Christianity is not a religion of force and all God has asked us to do is to be beacons of light; that is what Christianity is all about because they have shown us what is expected of us, to do good and listen to one another and so on. Ours is said to be the voice of the nation, to say it when there is anything that is not going the way it is supposed to go. Like we have in the book of Revelations when Jesus was talking about the seven churches, He said, after talking against those who have ears should hear what the spirit is saying. Talk about it and speak against what is not right, talk about justice, talk about peace, frown on injustice, and so on. We have all this in the Bible. And the same scripture said we must obey those in the authority. We will not repent from speaking the truth. It is left for those who have ears to hear, while we continue hammering it and pray that God will touch the hearts of these people someday.

 

The presentation of your new book entitled, ‘Waste of Grace’ is around the corner, could you let us know what brought about the title?

Nigeria is a blessed country; even amidst all that is going on, we have heard of other countries, who don’t even have as many problems as we have yet, in every way, human and natural resources. God has blessed this country and that is grace. God also has raised people, especially religious leaders to speak against injustice and put the government on the right track; this is another grace. But for 23 years now that we have been talking to the nation nothing is still happening. This is just obvious that Nigeria is wasting God’s grace upon it. This is why I have written a book that will open both the government and the people to our problem and at the same time proffer solutions. It is time we stopped wasting all this grace as a country. We have wasted the grace God has given Nigeria so much. We are like the prodigal child, but with Nigeria, we don’t think of returning, we’ve gone the wrong way and that is why we’ve been repeating the same thing to the government and the people in general.

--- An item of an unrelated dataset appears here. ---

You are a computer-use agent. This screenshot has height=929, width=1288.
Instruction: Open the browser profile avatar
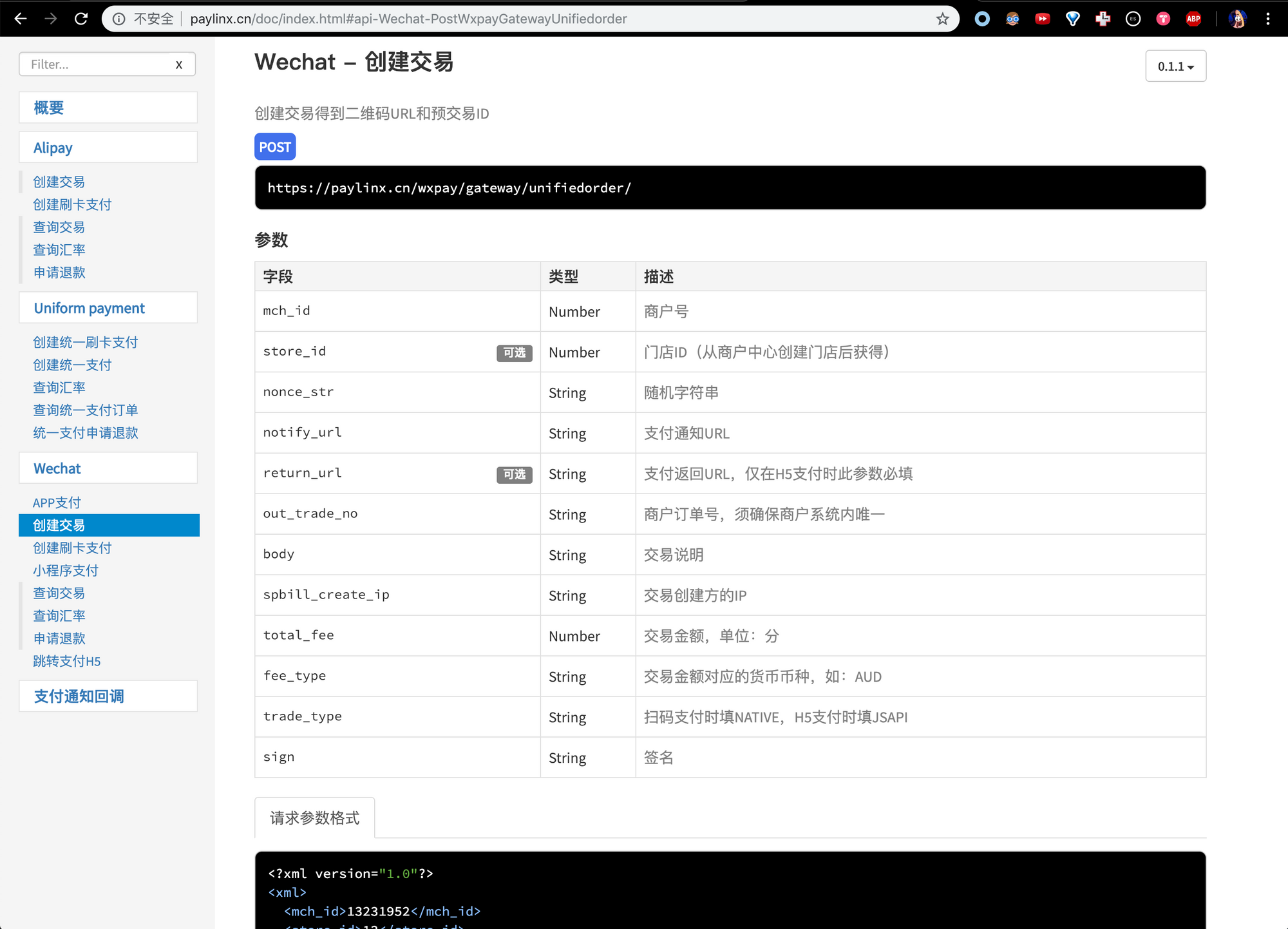[x=1238, y=19]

We can only hope, and trust God that He will touch the hearts of all and sundry through this intellectual work. It costs a lot to publish, but that is not the concern; I want every Nigerian both the high and the mighty and even the masses to have a feel of the book as it will open the eye of many to the right things. It will also be useful for generations unborn. This is my fourth book and it will be presented on December 16. I  am confident that it will impact lives positively.

 

You are retiring from active service soon, how do you feel about this?

It had been an interesting journey and I thank God for how far he has brought me from the scratch to the top of the service of God. My years in the ministry are not in vain and I bless God for the grace to submit myself to the service of God from life as an unbeliever and a smoker to a respected cleric.